Bereitgestellter Text
Femizide in Deutschland: Strafverfolgung und angemessene Bestrafung von sogenannten Trennungstötungen
Themenpapier 1: Die Umsetzung der Istanbul-Konvention in Deutschland
Stellungnahme vom 25.11.2019
Was die Istanbul-Konvention verlangt: Artikel 43 der Istanbul-Konvention fordert die Anwendung des Strafrechts auf von der Konvention erfasste Taten unabhängig von der Täter-Opfer-Beziehung. Artikel 46(a) fordert die notwendigen Maßnahmen, um sicherzustellen, dass bei der Strafzumessung als erschwerend berücksichtigt werden kann, wenn die Tatbegehung durch den (Ex‑)Ehemann oder (Ex‑)Partner erfolgte.
Aktuelle Situation und Rechtslage: In Deutschland ist durchschnittlich jeden Tag eine Frau von einem versuchten oder vollendeten Tötungsdelikt durch den eigenen Ehemann, Partner oder Ex-Partner betroffen.[1] Jede Woche sterben dabei drei Frauen. Motiv ist fast immer die Trennungsabsicht der Frau oder eine bereits erfolgte Trennung, welche der Ex-Partner nicht akzeptieren will. Die Trennungstötung ist also der Standardfall männlicher Tötungsdelikte in Beziehungen. Die Motivation, der Ex-Partnerin kein eigenständiges Leben zuzugestehen, wird im Rechtsdiskurs weiterhin ganz unterschiedlich bewertet.
Sogenannte Ehrenmorde von türkisch- oder arabischstämmigen Tätern werden inzwischen durchgängig als Mord aus niedrigen Beweggründen bestraft, einen kulturellen Bonus gibt es nicht, sondern eher eine bedenkliche Verkürzung der Prüfung des Mordmerkmals.[2] Umso ausführlicher und kritischer wird dagegen das Mordmerkmal der niedrigen Beweggründe geprüft, wenn ein Mann seine (Ex‑)Partnerin tötet, weil sie ihn verlassen will oder verlassen hat. Grundlegend hat der Bundesgerichtshof entschieden, dass die Tötung nicht als niedrig zu bewerten ist, wenn „die Trennung von dem Tatopfer ausgeht und der Angeklagte durch die Tat sich dessen beraubt, was er eigentlich nicht verlieren will“.[3] Dies wird auch von den Untergerichten gern geprüft. Dabei stellt das Eingehen auf die Frage, ob die Trennung vom Tatopfer ausging, eine massiv opferbeschuldigende Entlastung des Täters dar. Und die Überlegung, dass der Täter das Objekt seiner Beherrschungswünsche durch die Tötung endgültig verliert, bezieht sich strafmildernd auf patriarchale Besitzkonstruktionen, nach denen die Frau besser tot als allein und frei sei, was ganz zu Recht bei sog. Ehrenmorden nicht als juristisch relevant[4] angesehen wird (obwohl sich faktisch auch dort Täter um die Tochter oder Schwester bringen, die sie häufig eigentlich nicht verlieren wollten).

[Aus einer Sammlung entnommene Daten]
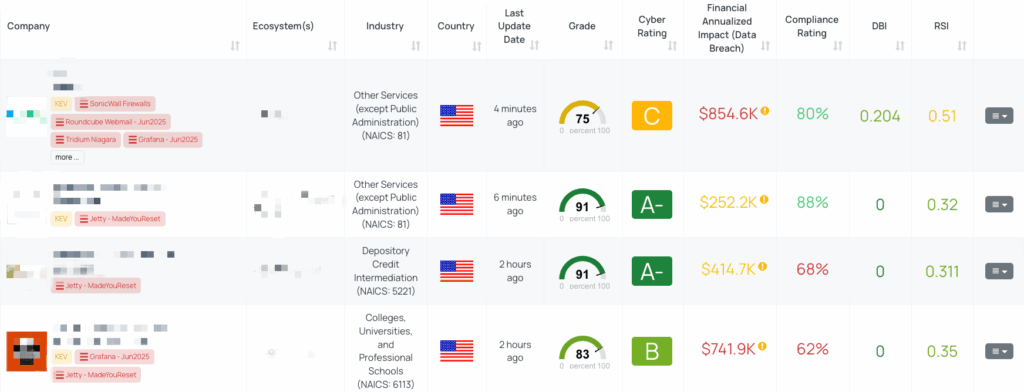Sort by Cyber Rating column
Viewport: 1024px width, 392px height.
coord(671,46)
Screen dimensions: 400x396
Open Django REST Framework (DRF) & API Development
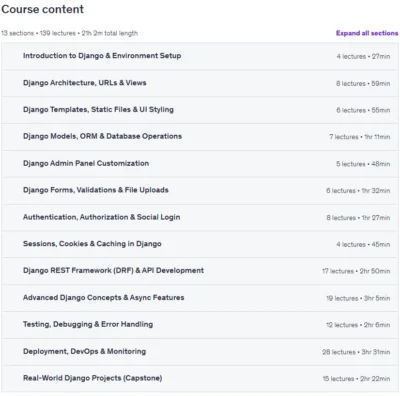point(200,271)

Aufgabenstellung
Nimm den Text über Trennungstötungen nach seinem letzten Satz wieder auf und schreibe ihn weiter.

Antwort zur Aufgabe
Der Wunsch des Täters, das Opfer möge nach seinen Vorstellungen leben, wird bei sog. Ehrenmorden als freiheitsbeschränkender patriarchaler Herrschaftsanspruch und bei Trennungstötungen überwiegend[5] als vulnerabler emotionaler Zustand interpretiert. Wie tief solch gewaltverharmlosende und damit gewaltlegitimierende Muster verankert sind, zeigt auch die mediale Aufbereitung von Trennungstötungen oder die weit verbreitete Bezeichnung als „Drama“ oder „Familientragödie“ jener Fälle, in denen ein Mann seine Familie auslöscht, indem er Frau und Kinder tötet, weil er meint, dass sie ohne ihn nicht leben könnten bzw. sollten.[6] Dramatisch ist höchstens, dass diese Fälle weder als mehrfacher Mord beschrieben noch ihre geschlechtsspezifischen Ursachen analysiert und Maßnahmen zur Prävention ergriffen werden.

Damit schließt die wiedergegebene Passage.